[Records provided]

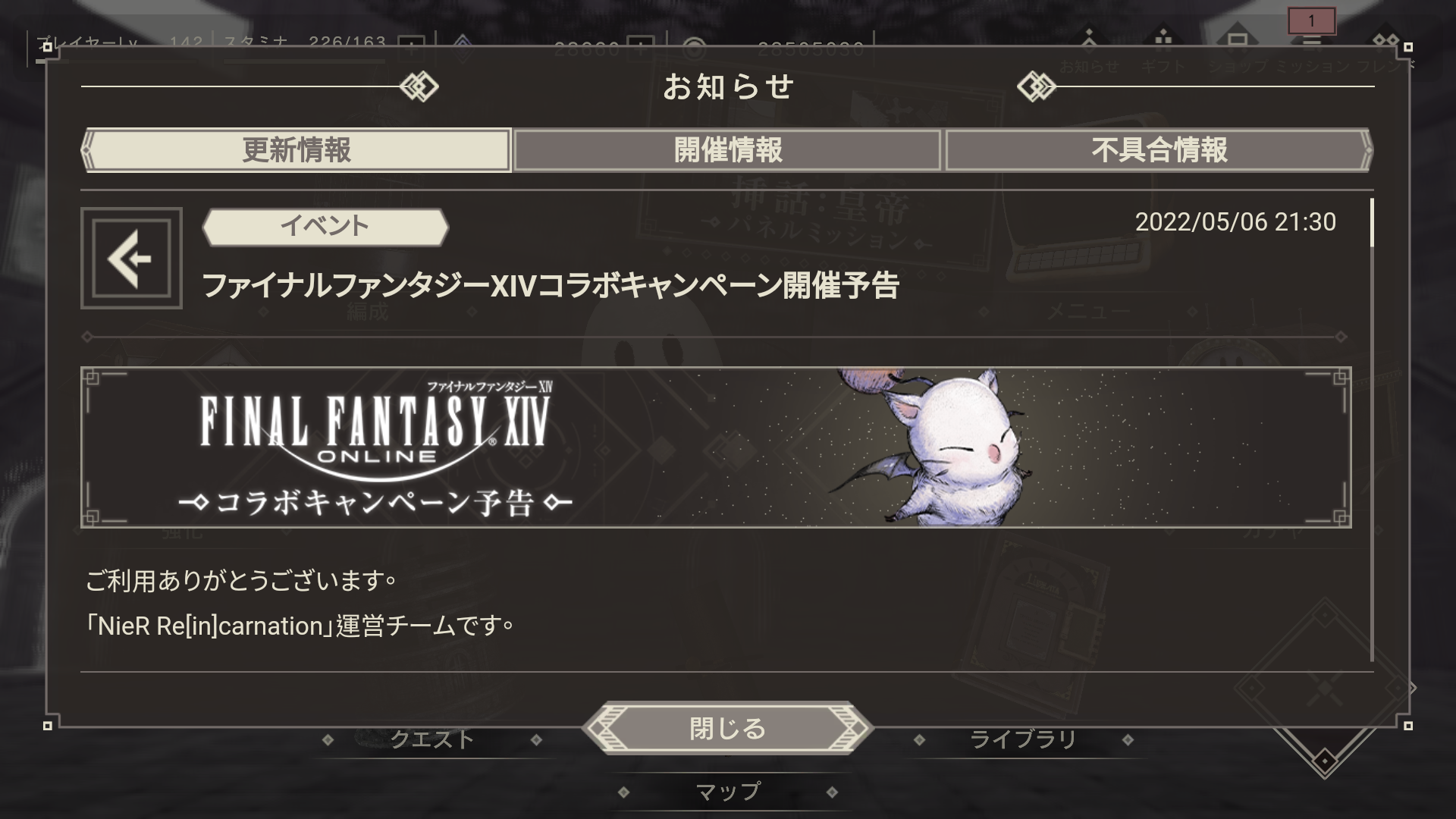Screen dimensions: 1456x819
Task: Open the 開催情報 tab
Action: pos(727,149)
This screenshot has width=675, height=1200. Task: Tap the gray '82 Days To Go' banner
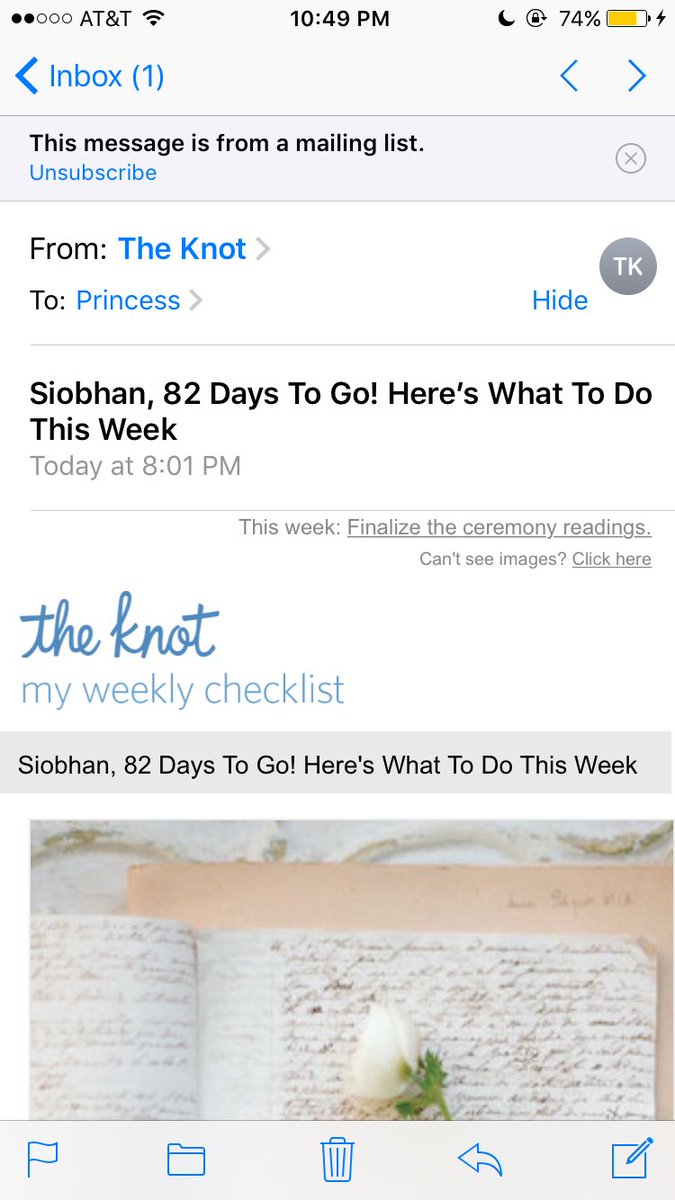(x=335, y=765)
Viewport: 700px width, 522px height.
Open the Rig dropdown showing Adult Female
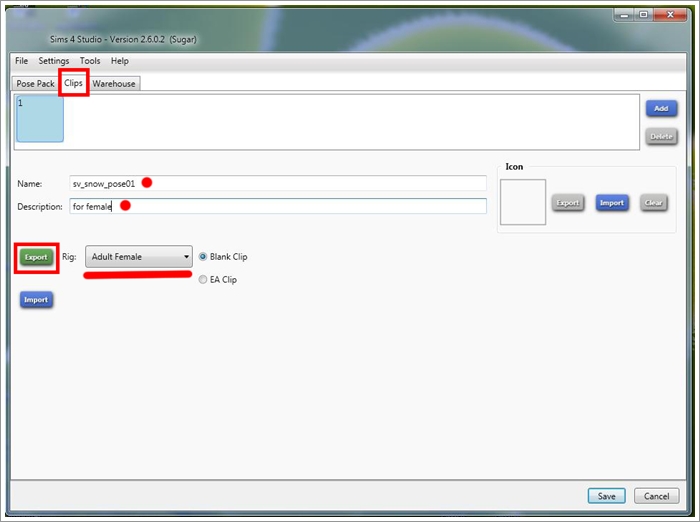point(139,257)
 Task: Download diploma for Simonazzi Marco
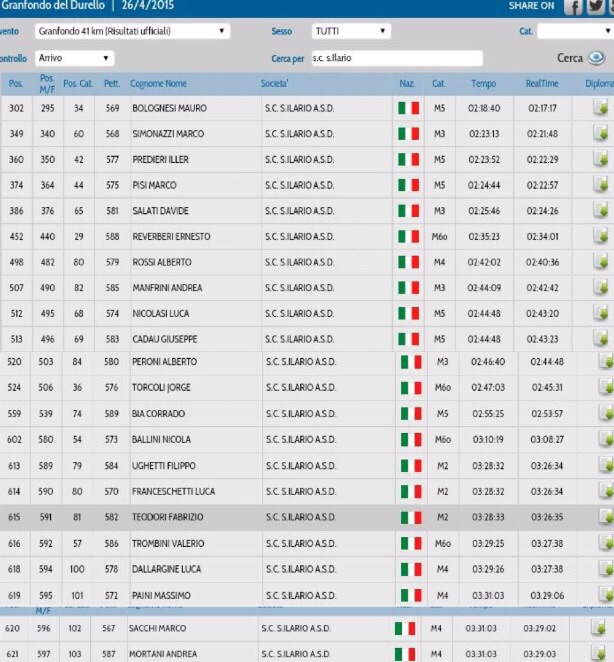(x=602, y=133)
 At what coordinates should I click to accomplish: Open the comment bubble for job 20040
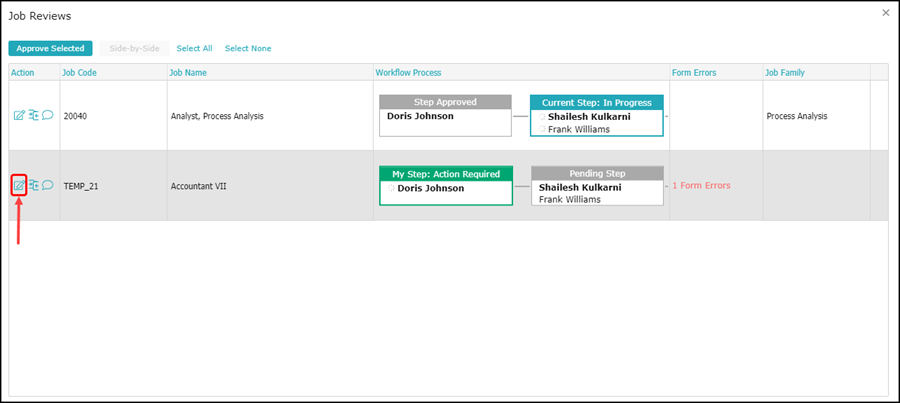tap(47, 116)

[What to work on]
Copy, exactly and exclusively, the lines beginning with the one that contains "Task: Download diploma for Simonazzi Marco" and ending with the last line of the listing; pictures are to be omitted.

[Answer to this exercise]
 Task: Download diploma for Simonazzi Marco
(x=602, y=133)
 At what coordinates should I click to accomplish: Open the comment bubble for job 20040
tap(47, 116)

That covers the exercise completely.